The long-term consequences of reduced healthcare during the pandemic are reminiscent of an unexploded bomb, slowly waiting to go off. Greater health problems are being stored for the future, as individuals watch their chronic conditions worsen. In the worst cases, their lives are at risk. Doctors have warned of the likelihood of a “dramatic rise” in bowel cancer cases in Britain in the wake of the coronavirus outbreak. The effective halt to screening in March is predicted to lead to thousands of people dying early from the disease. One man with cancer told the Guardian last week that he is now “fighting for his life” because the pandemic meant he had to wait months for a scan. Sherwin Hall now has a tumour measuring 14cm in his pelvis and 30 small tumours in his lungs. He is 27.

The NHS was always in a deeply difficult situation. Many of the cancellations in recent months were intended to stop patients catching coronavirus by coming into hospitals. Staff had to be freed to help tackle the pandemic. The need for social distancing as well as shortages in PPE have also added further problems to the pile. But after years of being starved of funding, the NHS was in a precarious position to begin with. NHS England was short of about 40,000 nurses even before staff were spread thinner to cope with coronavirus; many patients were already waiting up to a year for treatment. Tackling a pandemic after a decade of cuts was the equivalent of being asked to fight with one hand behind its back.

This is a crisis for people who have become sick during the pandemic but also for those who had health problems before.
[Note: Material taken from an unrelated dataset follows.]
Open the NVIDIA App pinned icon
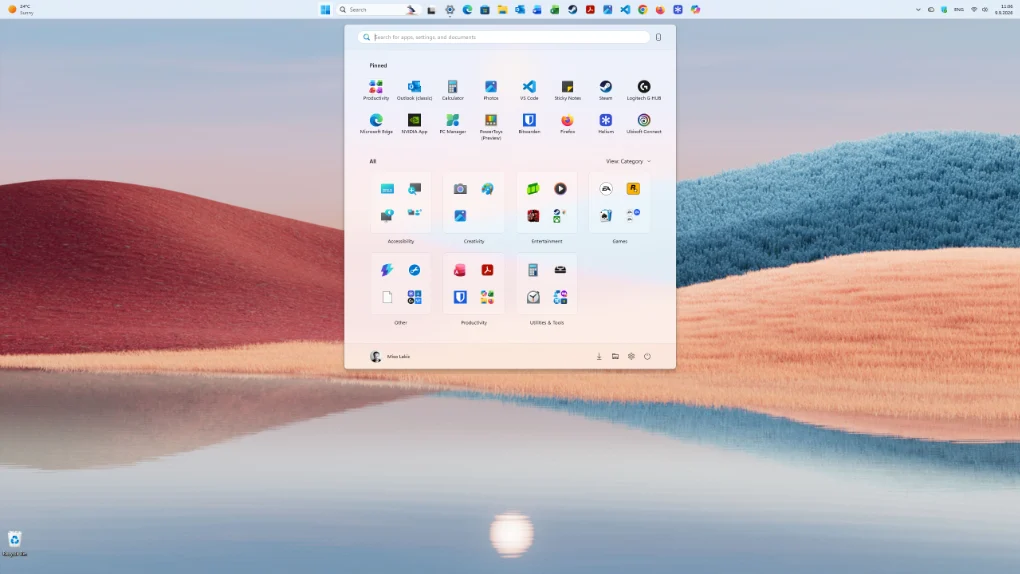 click(x=414, y=123)
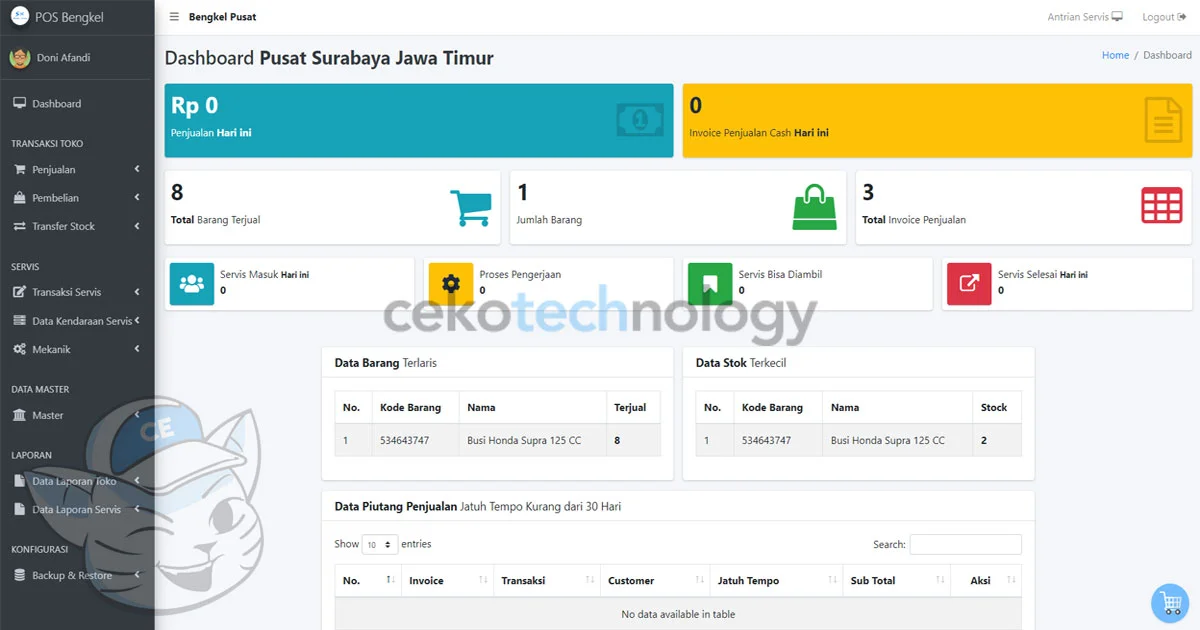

Overall barely one in five of those who regularly receive NHS help for a long-term health condition were able to have a planned treatment in April. Meanwhile, new ONS research into shielding this week shows two in five report being unable to access certain types of care – such as tests and scans – while 10% are unable to access any care at all. It is the worst of ironies: the rightful rush to protect people from coronavirus has simply put their health at risk in another way.

A few days ago, Hannah got a call from the treatment decision team: her case has been “escalated for consideration”. If it is reclassified, she will get her surgery sooner. If not, she stays on the eight-month waiting list. “The pain is unbearable,” she says. “And the only thing that will stop it is the operation.”